OurStatement.

"I agree that fungi should be included in conservation frameworks and protected on an equal footing with animals and plants."

Fungi have long supported and enriched life on our planet and can help address many urgent environmental problems. It is time for fungi to be recognised within legal conservation frameworks and protected on an equal footing with animals and plants.

Fungi make up one of life’s kingdoms – as broad a category as “animals” or “plants” – and provide a key to understanding our planet. Yet fungi have received only a small fraction of the attention they deserve. The best estimate suggests that there are between 2.2 and 3.8 million species of fungi on Earth – as many as 10 times the estimated number of plant species – meaning that, at most, a mere 8% of all fungal species have been described. Of these, only 358 have had their conservation priority assessed on the IUCN Red List of Threatened Species, compared with 76,000 species of animal and 44,000 species of plant. Fungi, in other words, represent a meagre 0.2% of our global conservation priorities.

“Fungi, in other words, represent a meagre 0.2% of our global conservation priorities”.

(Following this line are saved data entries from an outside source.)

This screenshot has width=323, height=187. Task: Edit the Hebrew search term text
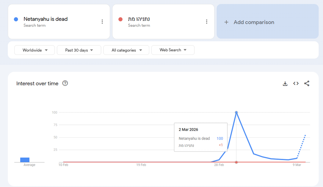(x=139, y=19)
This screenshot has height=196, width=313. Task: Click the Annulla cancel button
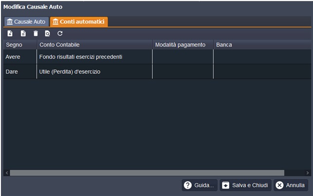point(291,185)
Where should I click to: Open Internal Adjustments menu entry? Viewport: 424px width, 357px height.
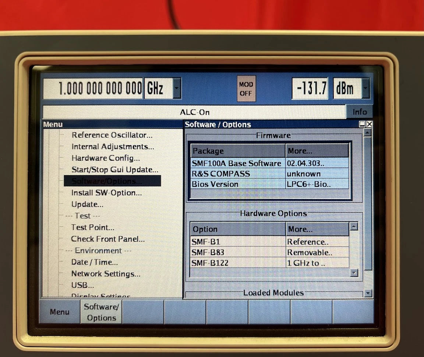(113, 147)
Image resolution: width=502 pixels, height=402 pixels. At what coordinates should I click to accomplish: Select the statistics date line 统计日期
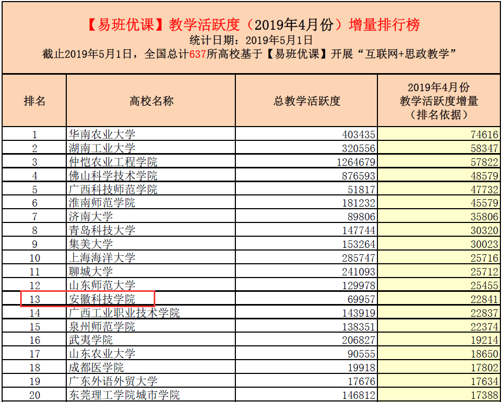251,40
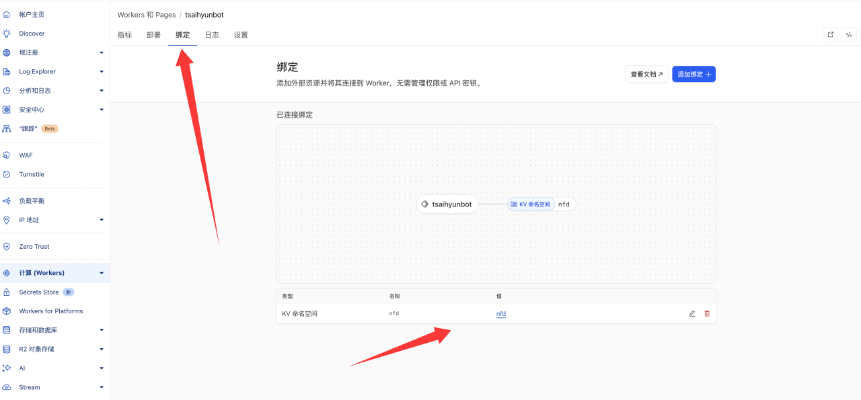Click the code editor icon at top right
The image size is (861, 400).
pos(850,35)
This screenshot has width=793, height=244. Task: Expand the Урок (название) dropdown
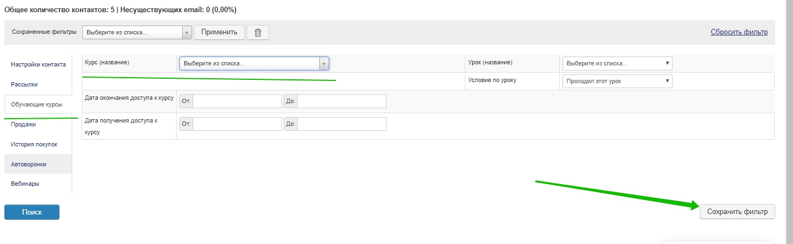(x=617, y=63)
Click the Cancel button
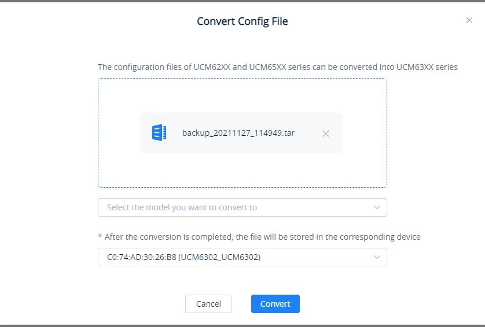The image size is (485, 327). coord(208,304)
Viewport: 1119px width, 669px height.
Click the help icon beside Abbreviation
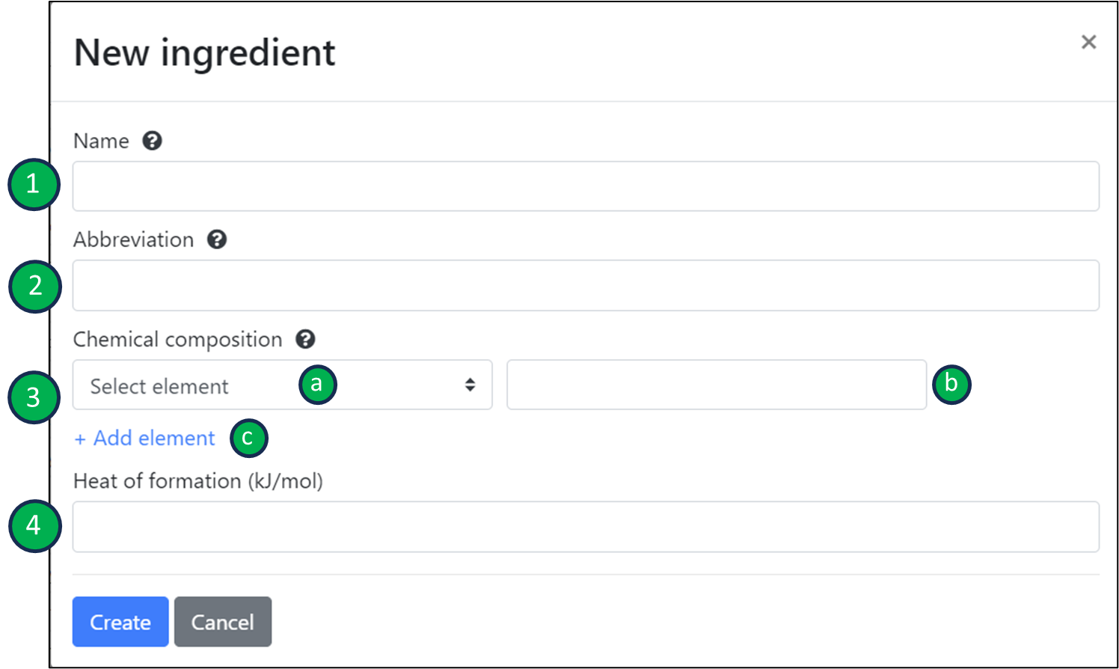click(x=217, y=239)

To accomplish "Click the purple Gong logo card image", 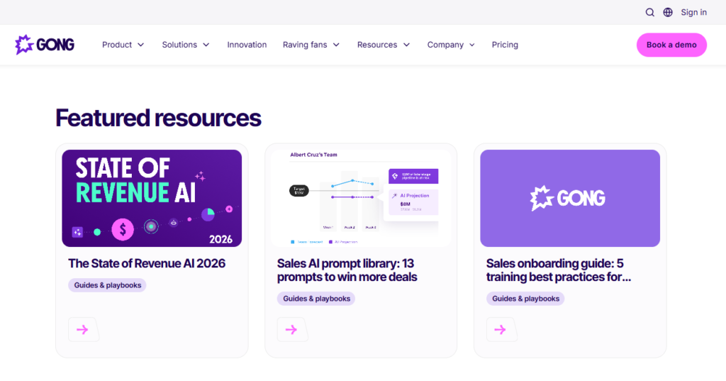I will [x=570, y=198].
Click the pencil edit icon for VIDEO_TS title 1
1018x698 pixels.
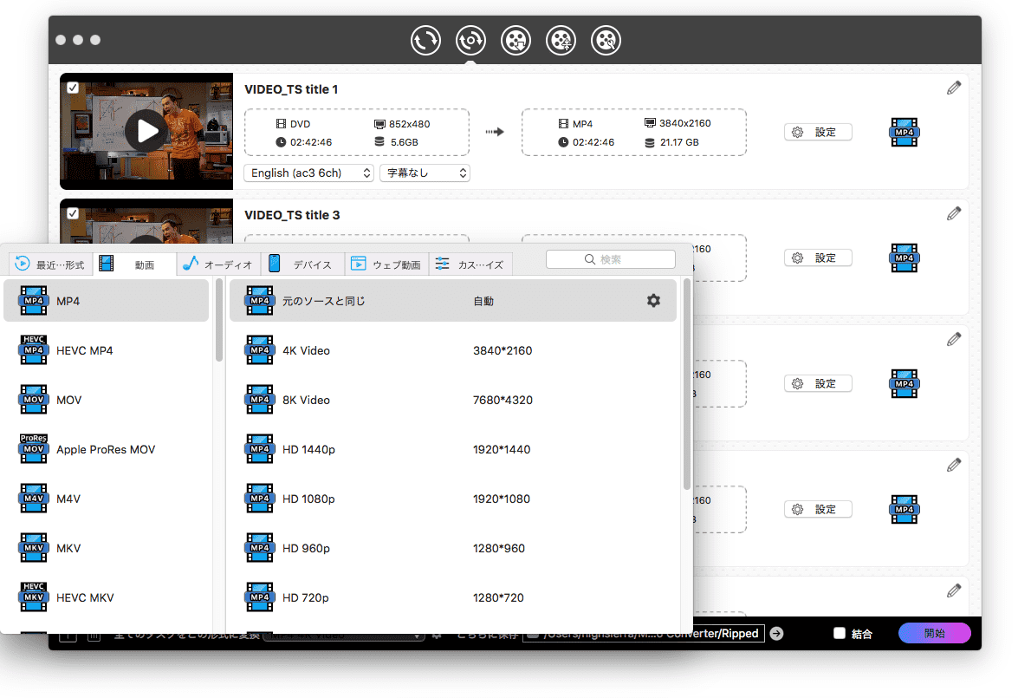(954, 88)
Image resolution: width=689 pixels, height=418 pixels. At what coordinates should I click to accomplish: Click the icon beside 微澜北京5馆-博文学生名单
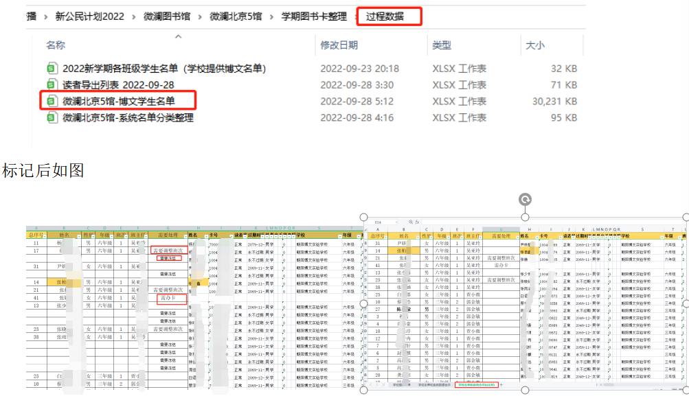coord(52,102)

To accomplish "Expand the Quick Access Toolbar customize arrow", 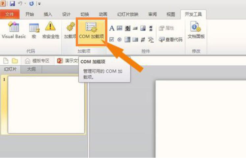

Mushrooms are only the reproductive organs of fungi: for the most part, they live their lives as branching, fusing networks of tubular cells known as mycelium. If you teased apart the mycelium found in a teaspoon of healthy soil and laid it end to end, it could stretch anywhere from 100 metres to 10km. Mycelium is ecological connective tissue, a living seam by which much of life is stitched into relation. Mycelial networks wind through plant roots and shoots, animal bodies, sediments on the ocean floor, grasslands and forests. Of the carbon that is found in soils – which amounts to more than the amount of carbon found in plants and the atmosphere combined – a substantial proportion is bound up in tough organic compounds produced by fungi. More than 90% of plants depend on symbiotic fungi, which weave themselves between plant cells, supply plants with crucial nutrients and defend them from disease. These fungi are a more ancient part of planthood than leaves, flowers, fruit or even roots and lie at the base of the food webs that support much of life on Earth. Besides their foundational ecological importance, the chemical accomplishments of fungi have long shaped human life: bread, cheese, alcohol, soy sauce, penicillin, a host of powerful antiviral and anti-cancer compounds, cholesterol-lowering statins and immunosuppressant drugs that enable organ transplants, to name but a few. When fungi suffer, so do the ecosystems and the humans that depend on them.

“Mycelium is ecological connective tissue, a living seam by which much of life is stitched into relation”.

There’s a good reason why so much work goes into assessing the conservation status of different species: from the point of view of policymakers, if nothing is under threat, there’s nothing to protect. But despite their minimal presence in our lists of endangered species, we know of many threats to fungi. Large swathes of the fungal kingdom are intimately associated with plants and so are killed off by the same activities, such as deforestation. Fungi are subject to additional disruptions, from ploughing to the overuse of fungicides and fertilisers. Of the grand total of six medicinal fungi that have had their conservation status assessed by the IUCN, one is listed as vulnerable due to overharvesting. Another species, found to have powerful activity against a range of viruses including herpes and flu, is listed as endangered, threatened with extinction by the destruction of the forests it inhabits.

This year, the global community has begun to gather to develop strategies, plans and commitments to stem the threats to food systems, the climate and biodiversity. In May 2021, state leaders met to negotiate the Post-2020 Global Framework on Biodiversity, which will define what states and other actors need to do protect biodiversity for years to come. In September 2021, global leaders considered means to strengthen the global food system at the UN Food Systems Summit.

“Large swathes of the fungal kingdom are intimately associated with plants and so are killed off by the same activities, such as deforestation”.

As things stand, most environmental legislation and international assemblies, together with many large international NGOs, refer to the conservation of flora (plants) and fauna (animals). Adding a third “F” – funga – to the list would write this neglected kingdom of life into conservation and agricultural policy frameworks and unlock crucial funding for mycological research, surveys and educational programmes. The opportunities to advance the protection of fungi this year are too precious to miss. We call on state leaders, civil society, scientists, and citizens of the world to seize them, and create legal protections for fungi under international, regional, and domestic law and policy, both to state the equal significance of fungi among the kingdoms of life and to help address the threats that jeopardise the ability of many fungal species to thrive and survive. We are unthinkable without fungi, yet seldom do we think about them. It is an ignorance we can’t afford to sustain.